My techniques are commonly used with children ages 4-8. Parents can use these techniques to introduce or familiarize their child before they enter the classroom and use as a support for skills they will learn in kindergarten. Remember, kids’ brains develop at different times and so although your child may have been taught these skills in kindergarten, they may not have mastered them YET (and that’s ok!).

One of the most fascinating things I learned over my 7 years in the classroom is that each child will develop at a different rate. I would tell my students that their brains are like their teeth; children don’t all get together at recess and decide they will all lose their two front teeth at that same time. Kids lose their teeth when their bodies are ready, and brains are no different. With that in mind, my techniques are designed for kids who can identify patterns auditorily and visually. These techniques are great

You’ve been a teacher in Arizona for quite a period of time. What are your thoughts on the new policy Doug Ducey put forth for teachers?

To be a successful educator it is ESSENTIAL to have proper training, period. Not only will sending in un-educated and ill prepared adults harm those students’ education, but it will also put an unbearable amount of work on the new teacher which will most definitely lead to burn out. My only hope is that schools will provide unlimited professional developments and training to those teachers; but honestly…when do we expect them to do all this training? During their off-contract hours or their weekends? We all see the problem here, right?

What do you think parents need to understand about teachers? What types of responsibilities should be taught at home vs. in the classroom?

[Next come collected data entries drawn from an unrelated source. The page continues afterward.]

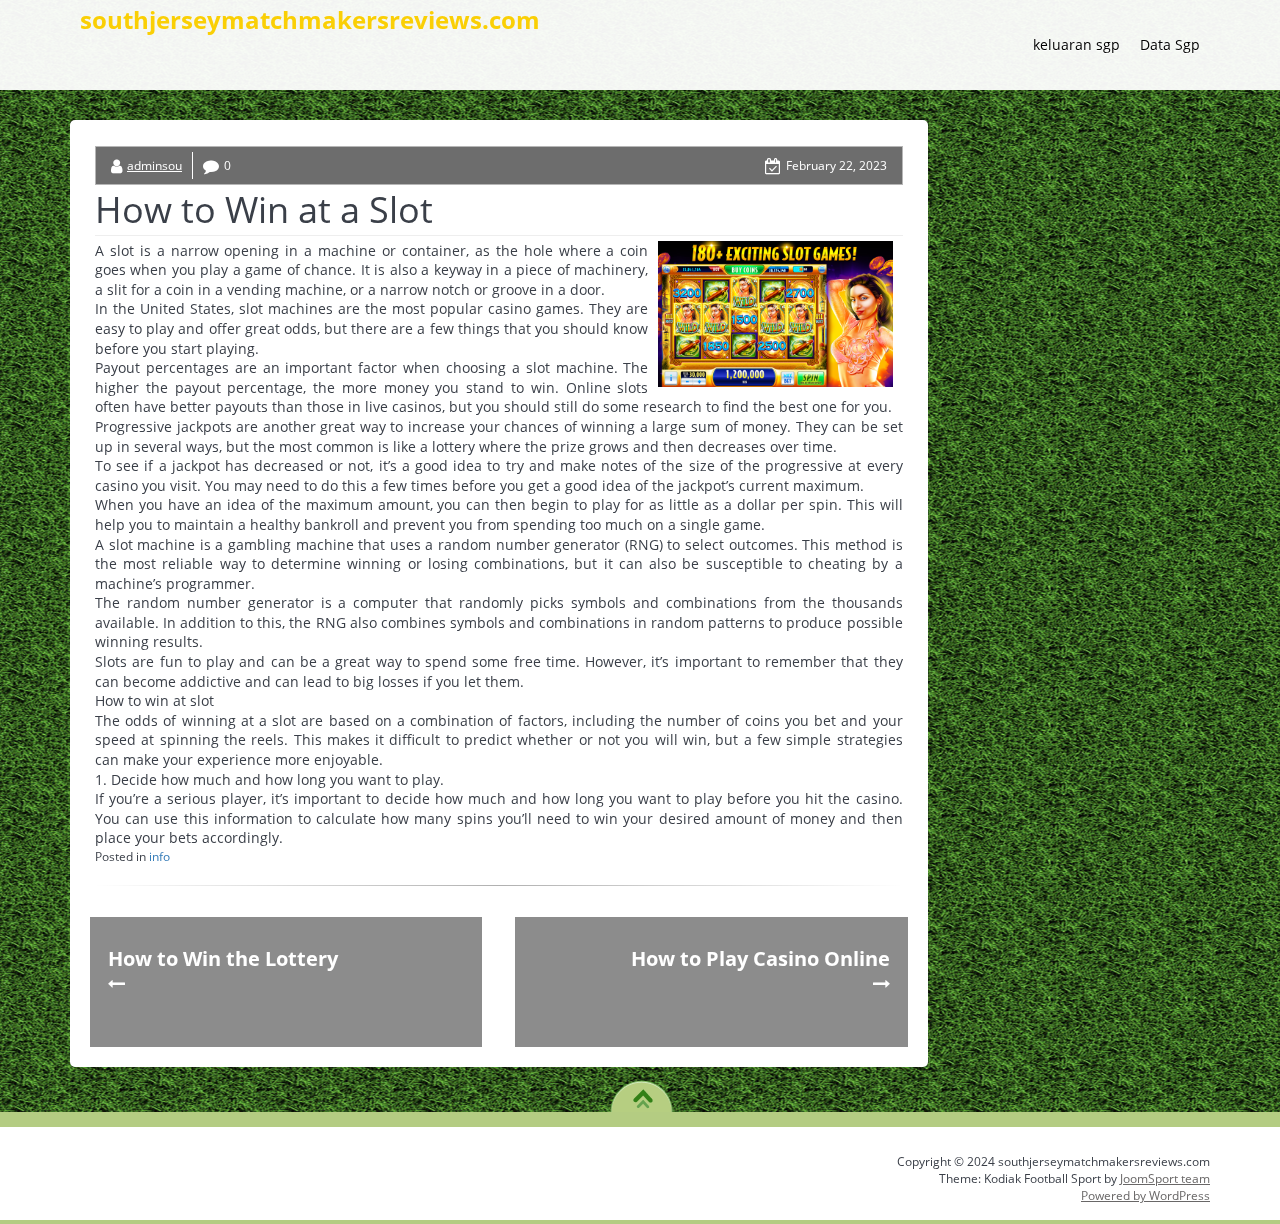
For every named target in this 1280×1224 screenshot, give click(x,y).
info (159, 856)
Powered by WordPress (1145, 1195)
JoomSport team (1165, 1178)
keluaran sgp (1076, 44)
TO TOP (642, 1092)
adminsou (154, 165)
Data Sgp (1170, 44)
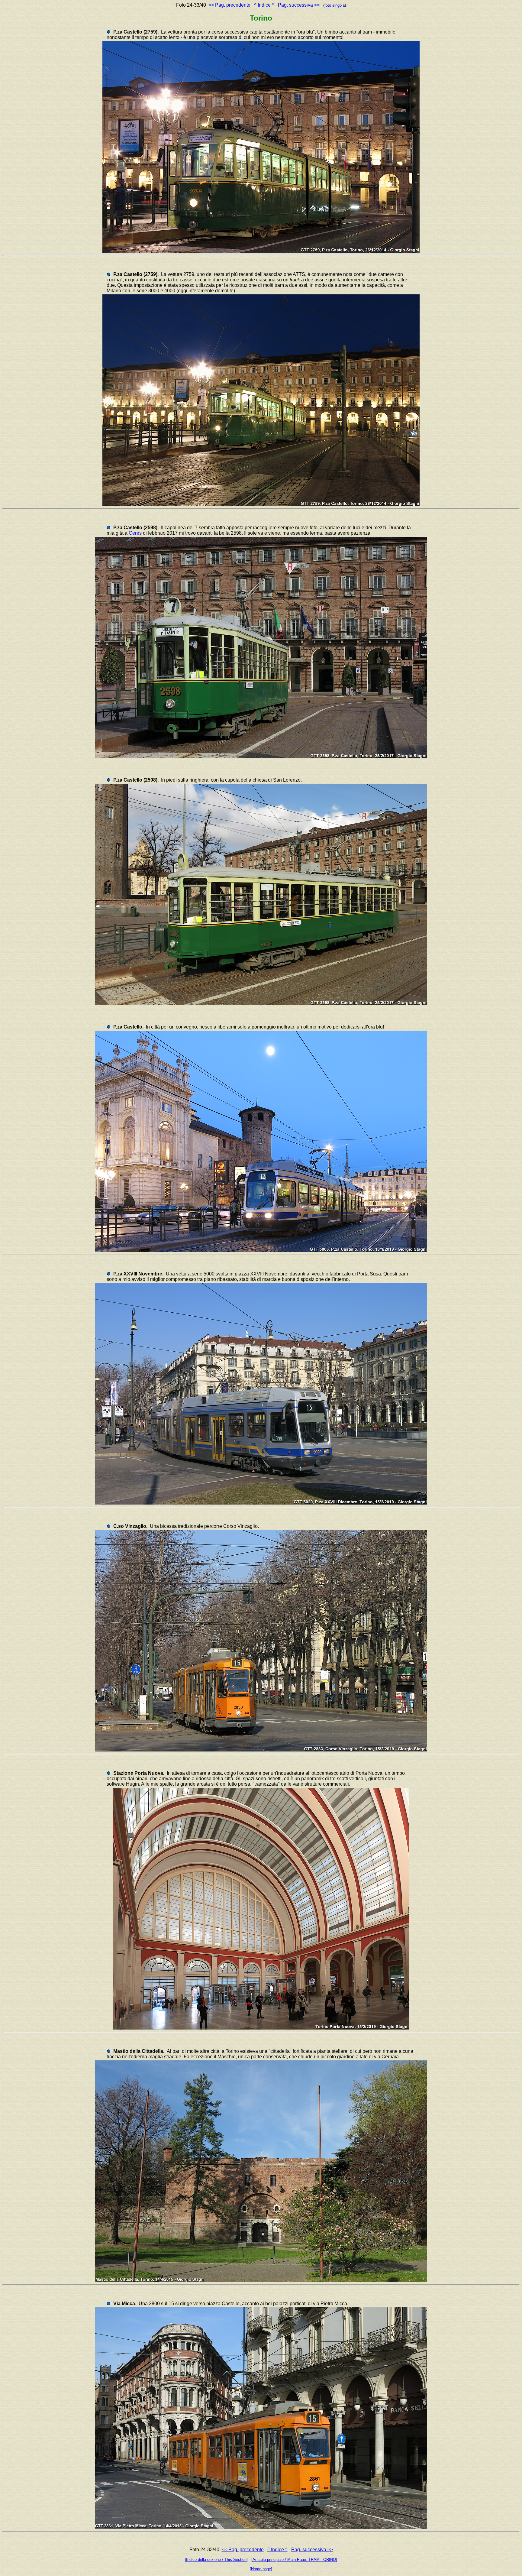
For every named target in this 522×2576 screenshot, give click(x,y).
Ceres (135, 533)
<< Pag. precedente (229, 5)
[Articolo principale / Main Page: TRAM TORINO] (294, 2559)
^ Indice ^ (264, 5)
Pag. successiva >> (299, 5)
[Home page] (261, 2569)
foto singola (334, 5)
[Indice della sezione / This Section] (216, 2559)
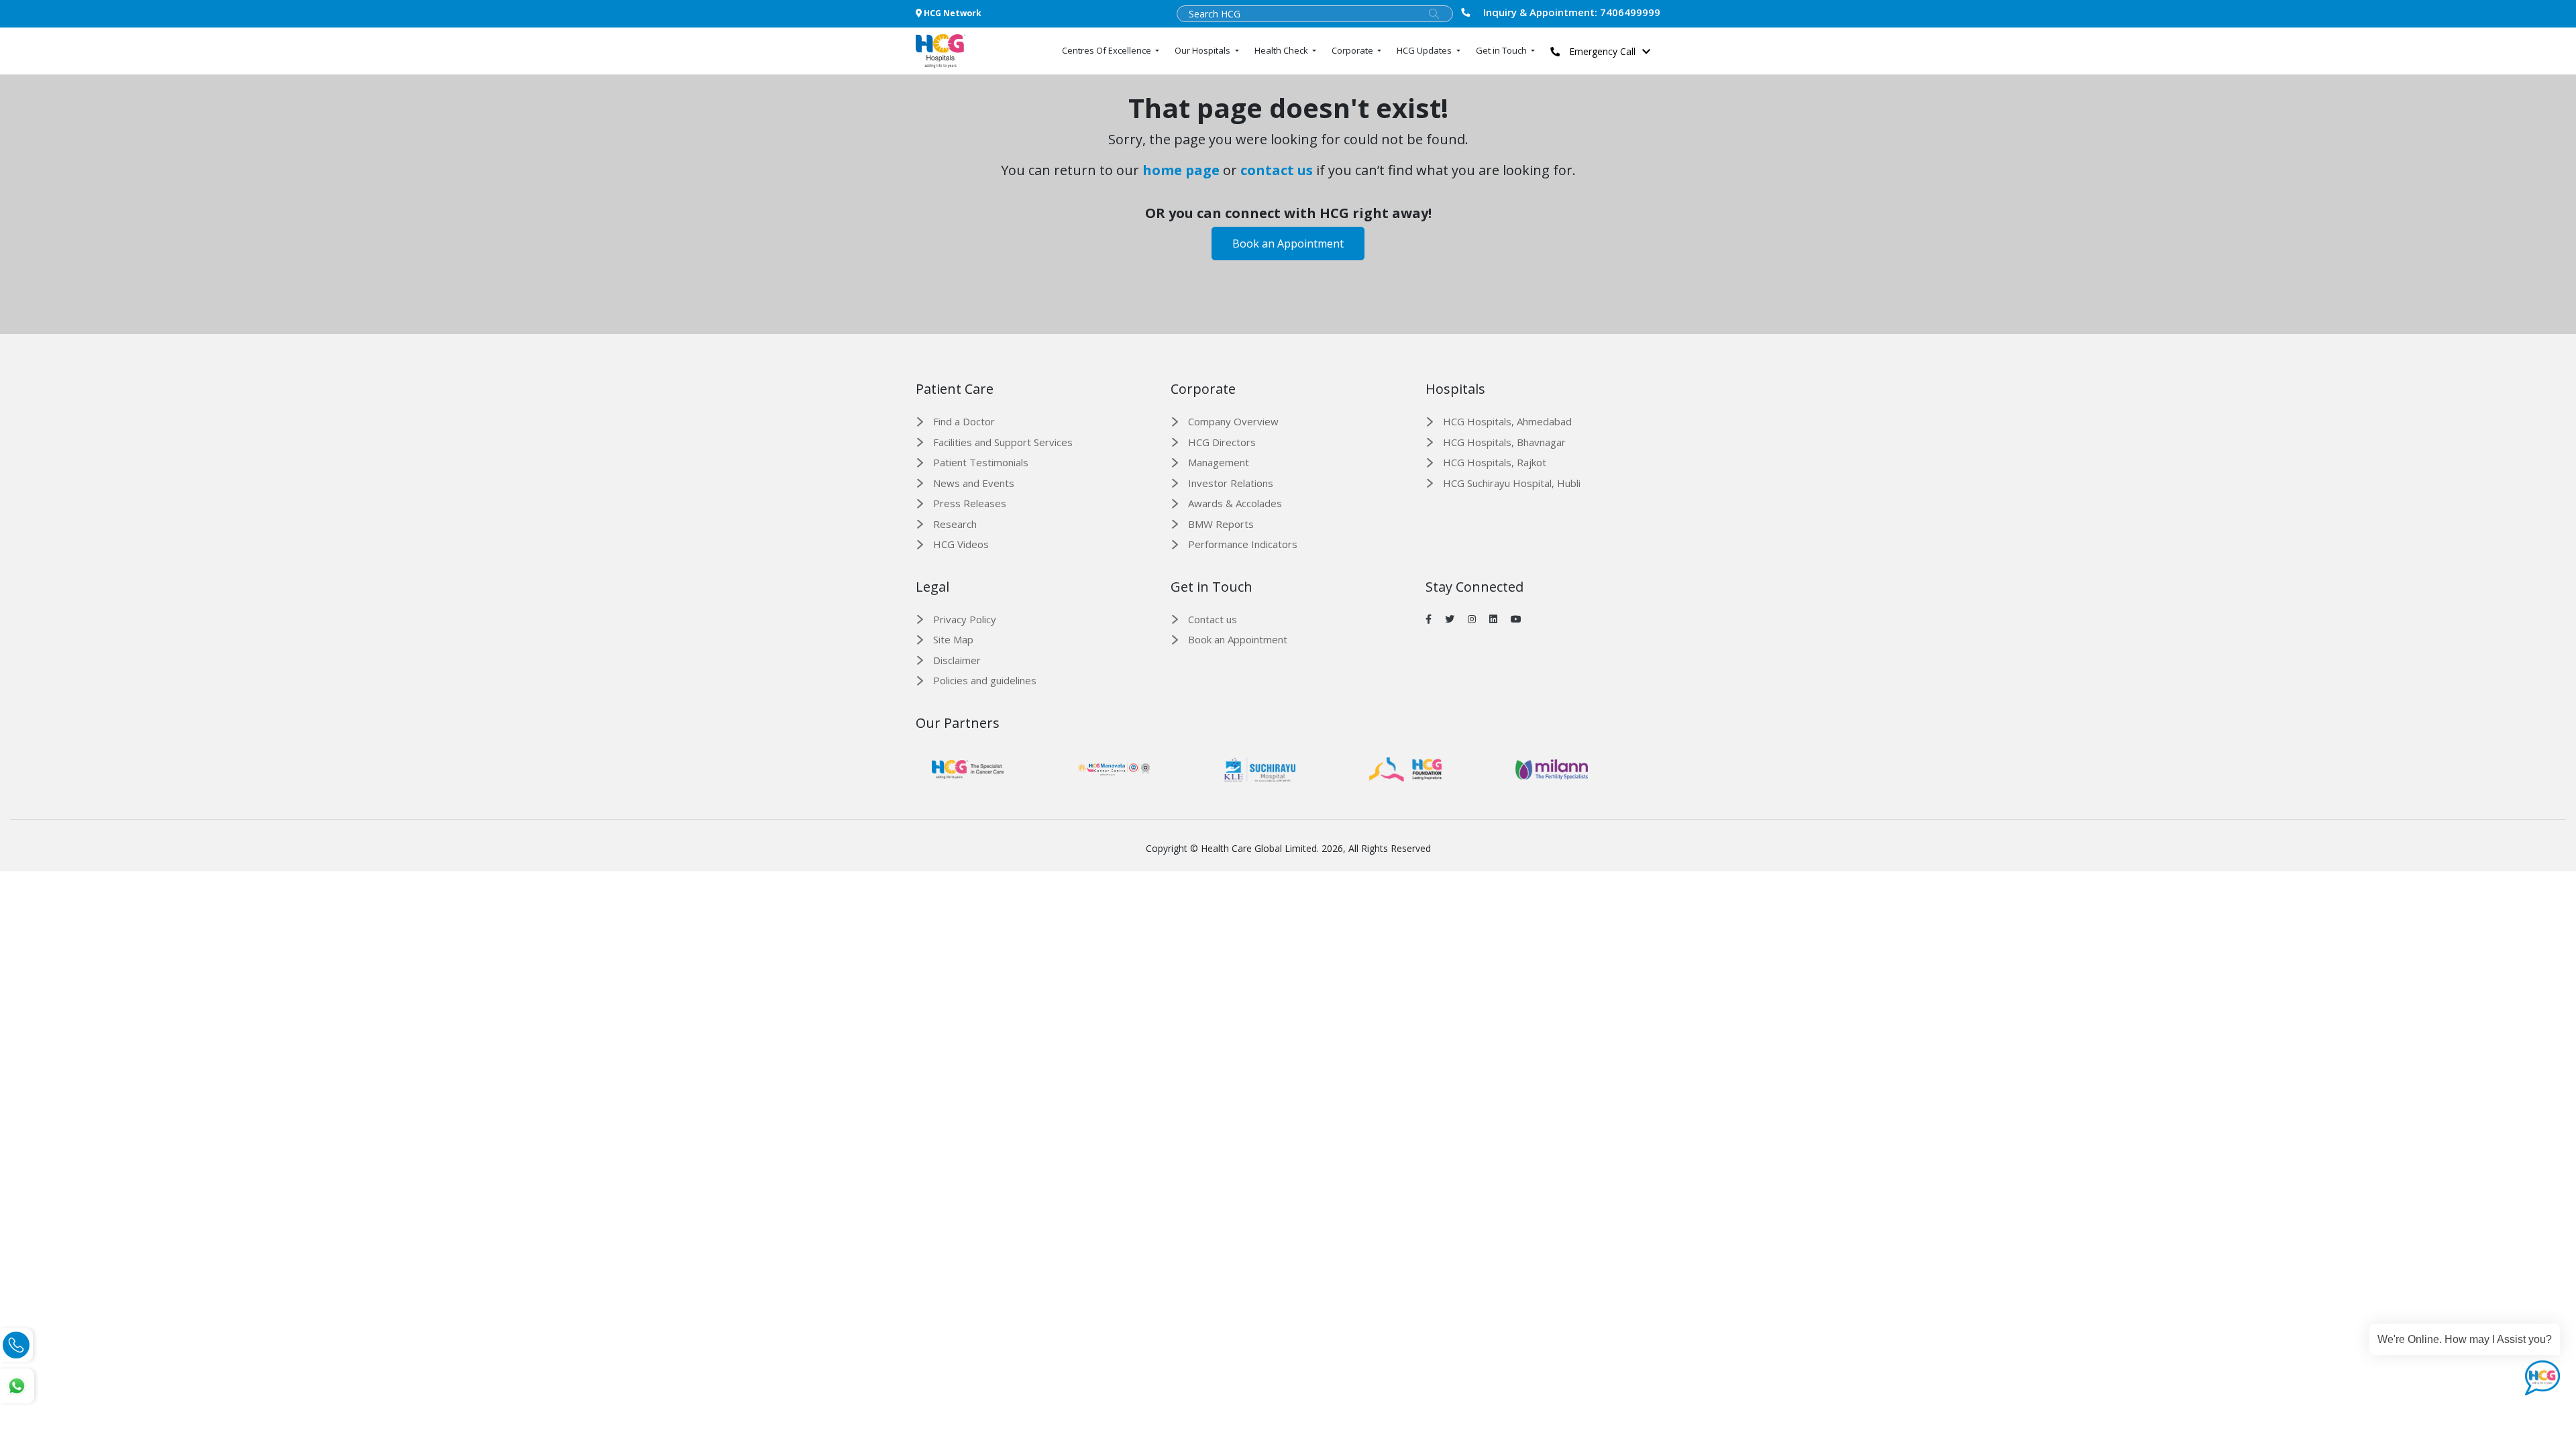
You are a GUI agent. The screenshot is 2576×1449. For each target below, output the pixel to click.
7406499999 (1571, 12)
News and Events (973, 483)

Teachers are professionals that commit their days to providing educational experiences and expertise in hopes their students will learn the necessary skills to become functioning citizens after they graduate high school. One could argue that a parent’s job is also to raise their children to become functioning adults so in my opinion, teachers and parents should be looked at as teammates with the same goal. Once a “team” relationship is formed between a teacher and parent, there is a much higher chance the child will reach their learning goals for that year. What should be taught in the classroom vs at home is all up to the parent/teacher team; some children need more practice than what is available to them in the classroom and may need additional practice outside of school. I hope that parents also remember that their child is not the only one in the classroom-most teachers have an average of 25-30 students, each needing their own amount of attention and instruction.

From my experience, parents who make it a priority to practice academic skills at home have children who are more confident and prepared to learn in the classroom but not all families have the privilege or resources to do that. I think we can agree that we all want functioning adults contributing to society so if you are a parent that can practice academic skills at home, you absolutely should!

How often per day should parents be working with their kids on learning fundamentals (reading, writing..)?

Referring to my previous statements about developmental levels, it depends on what each child needs-which is why it is crucial to have a working relationship between a parent and teacher. Some students won’t have a fully developed memory until 2nd grade so it’s not the amount of time working that matters, it’s the routine and frequency. For example, I found the most success with my kindergarten students when I practiced core reading skills for 15 minutes a day for 180 days in a row (an entire school year). I had the highest number of readers by the end of the kindergarten when I prioritized reciting a letter name-letter sound chant, reciting each letter sound (correctly), identifying rhyme, counting syllables, identifying letter sounds and segmenting words. Some days were difficult, and I had to spread it out through the day and other days we could sit and knock it out before morning recess BUT we never skipped a day.

I recommend practicing for 5-15 minutes a day using the same routine but changing out the words to keep up engagement and slowly increasing the level of difficulty to ensure progress. Routine will promote memory development and consistency will produce results.